Obiettivo:
Puoi trascrivere fedelmente il passo dell'analisi sui personaggi di Reed e Charlotte, a partire da "Per Charlotte è" e fino a "niente da perdere."?

Estratto del documento:
Se avessimo visto prima lo stronzo e poi l’uomo romantico, sarebbe stato più difficile prendere a cuore la sua sorte.

I cambiamenti di Reed e l’immobilità di Charlotte

I problemi iniziano (o meglio, diventano evidenti) dopo il primo incontro tra i due. Charlotte fissa un appuntamento per visitare un loft che non può permettersi, presa dalla curiosità. Reed capisce subito che è lì solo per curiosare, quindi la umilia e la accusa di voler far perdere tempo alla gente che lavora. Lei scoppia a piangere e scappa in bagno.

Qui le cose precipitano.

In bagno, Charlotte incontra una simpatica signora di nome Iris che l’ascolta sfogarsi. Signora che si scopre essere la proprietaria dell’agenzia e la nonna di Reed, nonché l’emissaria del messaggio del romanzo: “segui le tue passioni fregandotene di quello che pensa il mondo”. Iris, questo è il suo nome, porta il messaggio prima a Charlotte e poi a Reed, ma i due reagiscono in modo diverso.

Reed si comporta da protagonista, per così dire: sulle prime bolla il consiglio come una cazzata, facendo di tutto per andare avanti con la propria vita. Man mano che la storia va avanti, si convince della bontà del consiglio della nonna e inizia a cambiare, finché questo cambiamento non lo porta al lieto fine. Noi lettori lo seguiamo lungo il percorso, facendo il tifo per lui e soffrendo insieme a lui, quando le cose vanno male.

Per Charlotte è diverso. Nel corso del romanzo, dichiara più volte di essersi annullata mentre stava con il suo ex. Non abbiamo motivo per non crederle. Nel corso della storia, però, fa tutto tranne che annullare i propri desideri: già prima dell’incontro con Iris, Charlotte si è portata a casa un abito da sposa inutile e ha messo su una sceneggiata per vedere l’autore del biglietto, entrambe decisioni prese sull’onda della passione. Il cambiamento c’è stato, ma precede l’inizio del romanzo.

Il fatto che Charlotte non cambi lungo la storia non sarebbe necessariamente un problema, anche se rende più difficile legarsi a lei. In teoria, sarebbe potuta essere una di quei protagonisti che funge da catalizzatore, spingendo gli altri personaggi a cambiare.

No, il problema è un altro: Charlotte non ha niente da perdere.

Perché Charlotte non è una vera protagonista

L’inizio serve per farci affezionare ai protagonisti, ma è inutile senza una posta in gioco. Affinché la storia sia davvero appassionante, i protagonisti devono avere una posta in gioco, ovvero qualcosa che rischiano di perdere. Non dev’essere necessariamente questione di vita o di morte, ma dev’essere importante per loro e difficile da ottenere. In “Ho imparato a odiarti”, l’unico ad avere una vera posta in gioco è Reed.

Sezione dati:
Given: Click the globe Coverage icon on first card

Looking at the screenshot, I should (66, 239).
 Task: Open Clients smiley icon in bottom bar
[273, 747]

Risultato:
Per Charlotte è diverso. Nel corso del romanzo, dichiara più volte di essersi annullata mentre stava con il suo ex. Non abbiamo motivo per non crederle. Nel corso della storia, però, fa tutto tranne che annullare i propri desideri: già prima dell’incontro con Iris, Charlotte si è portata a casa un abito da sposa inutile e ha messo su una sceneggiata per vedere l’autore del biglietto, entrambe decisioni prese sull’onda della passione. Il cambiamento c’è stato, ma precede l’inizio del romanzo.

Il fatto che Charlotte non cambi lungo la storia non sarebbe necessariamente un problema, anche se rende più difficile legarsi a lei. In teoria, sarebbe potuta essere una di quei protagonisti che funge da catalizzatore, spingendo gli altri personaggi a cambiare.

No, il problema è un altro: Charlotte non ha niente da perdere.